Genotype based linkage disequilibrium analysis was conducted using the family based association test (FBAT) and the likelihood ratio test (LRT). We also carried out direct sequencing of the PVR and PVRL2 candidate genes based on their homology to PVRL1, a gene shown previously to cause Margarita Island clefting. Participants included 434 patients with cleft lip with or without cleft palate or cleft palate only and their mothers from eight countries in South America, 205 nuclear triads (father-mother-affected child) from Iowa, 541 nuclear triads from Denmark, and 100 patients with cleft lip and palate from the Philippines.
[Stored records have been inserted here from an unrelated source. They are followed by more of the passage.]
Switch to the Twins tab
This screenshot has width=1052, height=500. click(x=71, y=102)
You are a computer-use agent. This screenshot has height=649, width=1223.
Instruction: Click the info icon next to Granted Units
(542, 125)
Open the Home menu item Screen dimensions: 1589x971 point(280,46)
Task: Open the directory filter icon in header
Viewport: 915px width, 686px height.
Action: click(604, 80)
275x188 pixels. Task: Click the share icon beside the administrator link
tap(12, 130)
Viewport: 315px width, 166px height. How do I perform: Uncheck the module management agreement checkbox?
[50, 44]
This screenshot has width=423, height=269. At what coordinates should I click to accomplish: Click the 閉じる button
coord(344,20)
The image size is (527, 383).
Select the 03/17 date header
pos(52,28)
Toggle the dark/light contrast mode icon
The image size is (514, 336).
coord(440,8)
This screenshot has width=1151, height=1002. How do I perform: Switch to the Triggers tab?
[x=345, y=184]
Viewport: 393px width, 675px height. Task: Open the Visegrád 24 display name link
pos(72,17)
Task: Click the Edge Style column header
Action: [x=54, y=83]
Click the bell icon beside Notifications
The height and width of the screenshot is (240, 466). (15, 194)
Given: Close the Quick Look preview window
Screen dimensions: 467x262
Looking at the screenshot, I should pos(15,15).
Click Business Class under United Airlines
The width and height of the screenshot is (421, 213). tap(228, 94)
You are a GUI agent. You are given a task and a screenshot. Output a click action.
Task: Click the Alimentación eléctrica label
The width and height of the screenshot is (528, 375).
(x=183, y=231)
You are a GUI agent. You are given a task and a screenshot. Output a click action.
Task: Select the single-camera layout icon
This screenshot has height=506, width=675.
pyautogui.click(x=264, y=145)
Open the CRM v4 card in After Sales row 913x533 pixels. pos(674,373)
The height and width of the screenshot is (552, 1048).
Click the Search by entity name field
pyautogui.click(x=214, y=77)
An allelic variant in the PVR gene showed statistically significant association with both South American and Iowa populations (p = 0.0007 and p = 0.0009, respectively). Direct sequencing of PVR and PVRL2 yielded 26 variants, including two rare amino acid changes, one in each gene, which were not seen in controls.
We found an association between a common variant in a gene at 19q and isolated clefting in two heterogeneous populations. However, it is unclear from our data if rare variants in PVR and PVRL2 are sufficient to cause clefting in isolation.
唇腭裂是常见的出生缺陷,全球约每700例出生中就有1例受影响。腭裂的病因复杂,受多种遗传和环境因素影响。
使用基于家系的关联检验(FBAT)和似然比检验(LRT)进行基于基因型的连锁不平衡分析。我们还基于PVR和PVRL2候选基因与PVRL1的同源性对其进行直接测序,PVRL1基因先前已被证明可导致玛格丽塔岛腭裂。参与者包括来自南美洲八个国家的434例唇裂伴或不伴腭裂或仅腭裂患者及其母亲、来自爱荷华州的205个核心三联体(父亲-母亲-患病子女)、来自丹麦的541个核心三联体以及来自菲律宾的100例唇腭裂患者。
PVR基因中的一个等位基因变异与南美洲和爱荷华州人群均显示出统计学上的显著关联(分别为p = 0.0007和p = 0.0009)。对PVR和PVRL2的直接测序产生了26个变异,包括两个罕见的氨基酸变化,每个基因各一个,在对照组中未发现。
我们在两个异质人群中发现19q上一个基因的常见变异与孤立性腭裂之间存在关联。然而,从我们的数据尚不清楚PVR和PVRL2中的罕见变异是否足以单独导致腭裂。